To address the challenges of limited cache capacity and dynamic user demand in wireless video caching networks, this paper proposes a privacy-preserving two-stage caching optimization framework. First, a Transformer model is collaboratively trained via federated learning (FL) to jointly capture user-specific behavioral patterns and global content popularity for multi-slot demand forecasting. Second, the long-term system utility—comprising delivery rewards, transmission costs, and cache replacement costs—is formulated as a multi-stage knapsack problem and solved optimally using integer linear programming. The key innovation lies in the first integration of privacy-preserving FL with multi-stage utility-aware caching decisions, moving beyond conventional cache-hit-ratio (CHR)-centric approaches. Experiments demonstrate that the proposed method achieves prediction accuracy comparable to centralized learning, while significantly outperforming existing baselines in both system utility and caching decision quality.

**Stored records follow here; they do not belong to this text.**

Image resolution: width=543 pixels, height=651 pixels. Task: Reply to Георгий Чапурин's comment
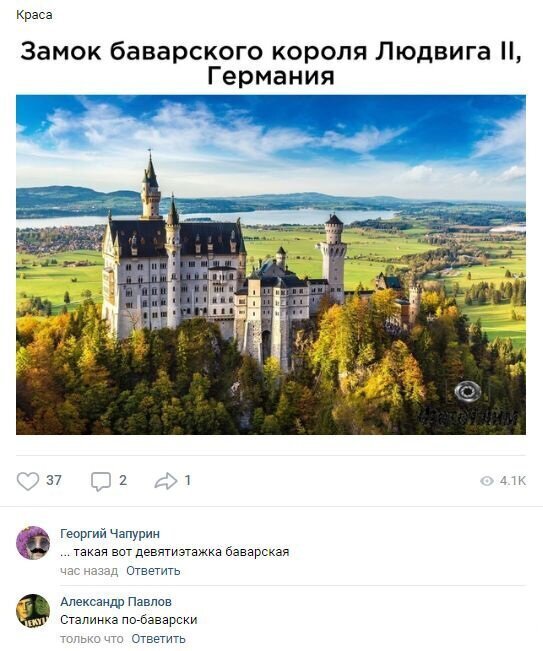(x=153, y=571)
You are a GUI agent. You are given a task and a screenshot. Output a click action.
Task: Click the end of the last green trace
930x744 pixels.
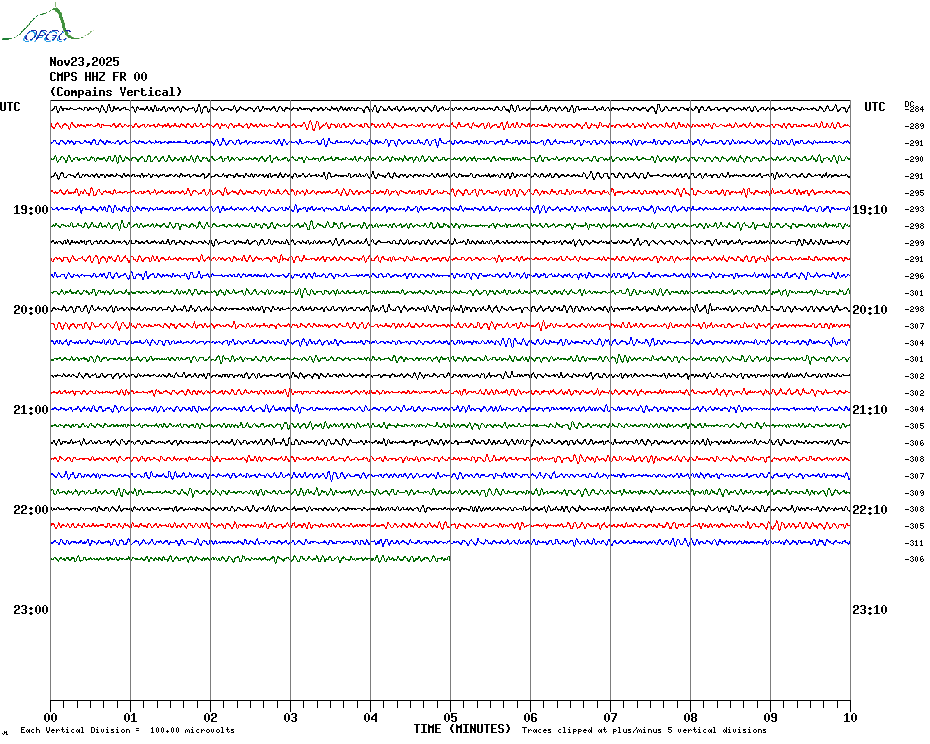[449, 558]
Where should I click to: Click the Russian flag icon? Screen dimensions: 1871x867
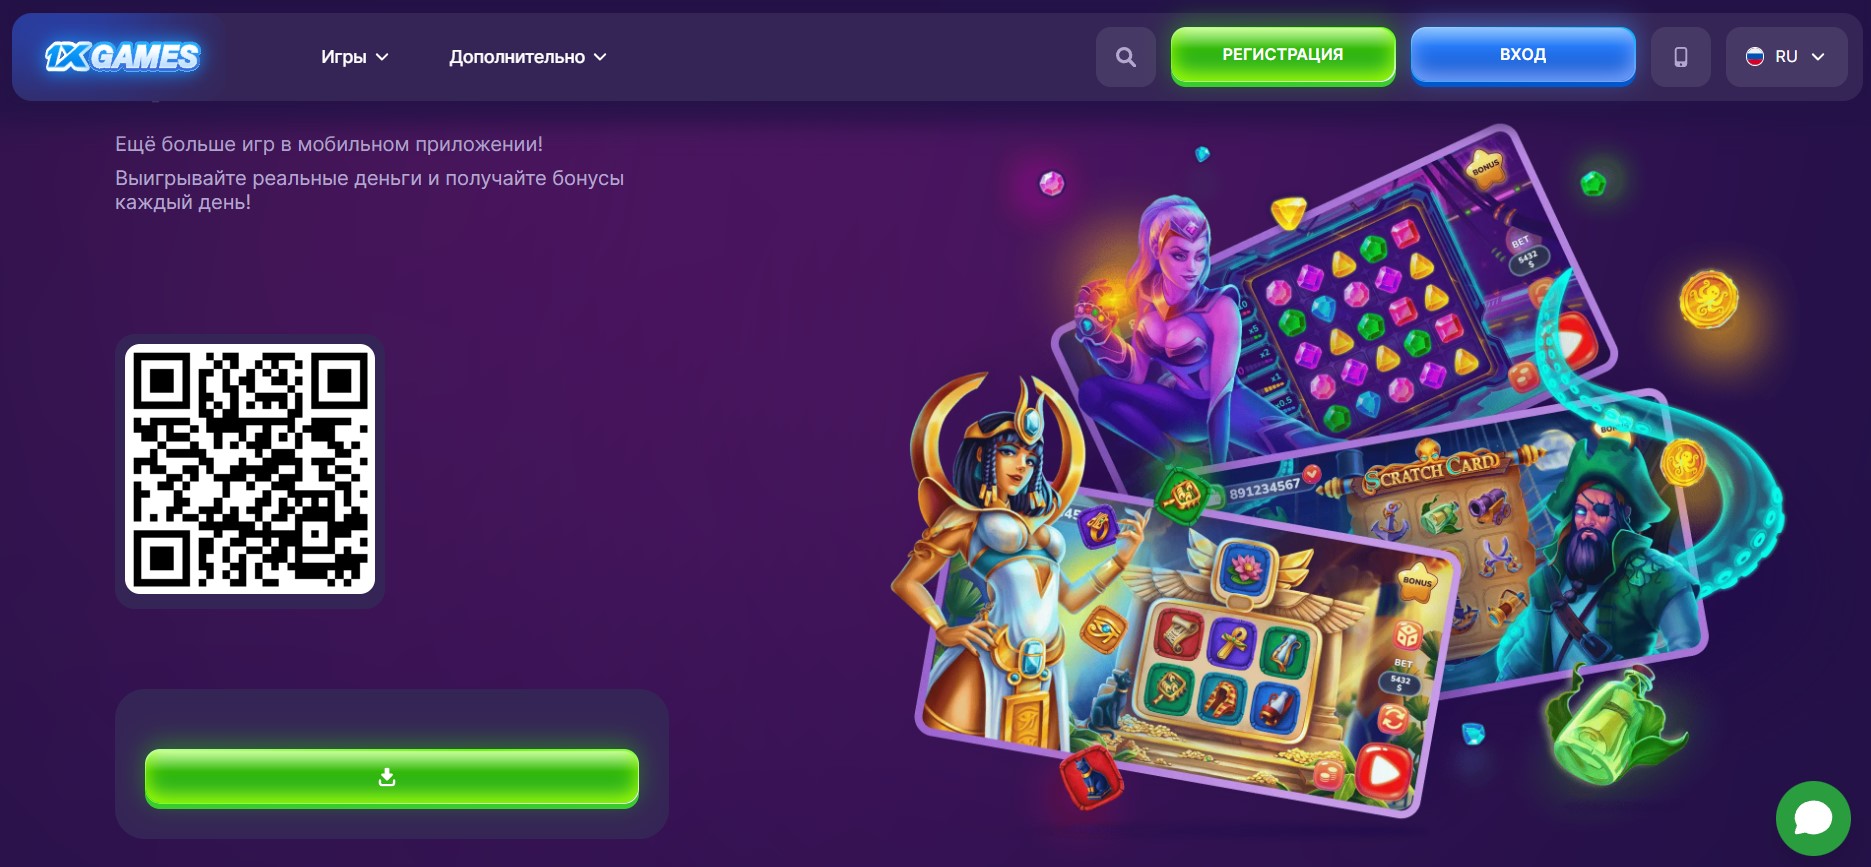click(x=1755, y=57)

Video caching can significantly improve delivery efficiency and enhance quality of video streaming, which constitutes the majority of wireless communication traffic. Due to limited cache size, caching strategies must be designed to adapt to and dynamic user demand in order to maximize system revenue. The system revenue depends on the benefits of delivering the requested videos and costs for (a) transporting the files to the users and (b) cache replacement. Since the cache content at any point in time impacts the replacement costs in the future, demand predictions over multiple cache placement slots become an important prerequisite for efficient cache planning. Motivated by this, we introduce a novel two-stage privacy-preserving solution for revenue optimization in wireless video caching networks. First, we train a Transformer using privacy-preserving federated learning (FL) to predict multi-slot future demands. Given that prediction results are never entirely accurate, especially for longer horizons, we further combine global content popularity with per-user prediction results to estimate the content demand distribution. Then, in the second stage, we leverage these estimation results to find caching strategies that maximize the long-term system revenue. This latter problem takes on the form of a multi-stage knapsack problem, which we then transform to a integer linear program. Our extensive simulation results demonstrate that (i) our FL solution delivers nearly identical performance to that of the ideal centralized solution and outperforms other existing caching methods, and (ii) our novel revenue optimization approach provides deeper system performance insights than traditional cache hit ratio (CHR)-based optimization approaches.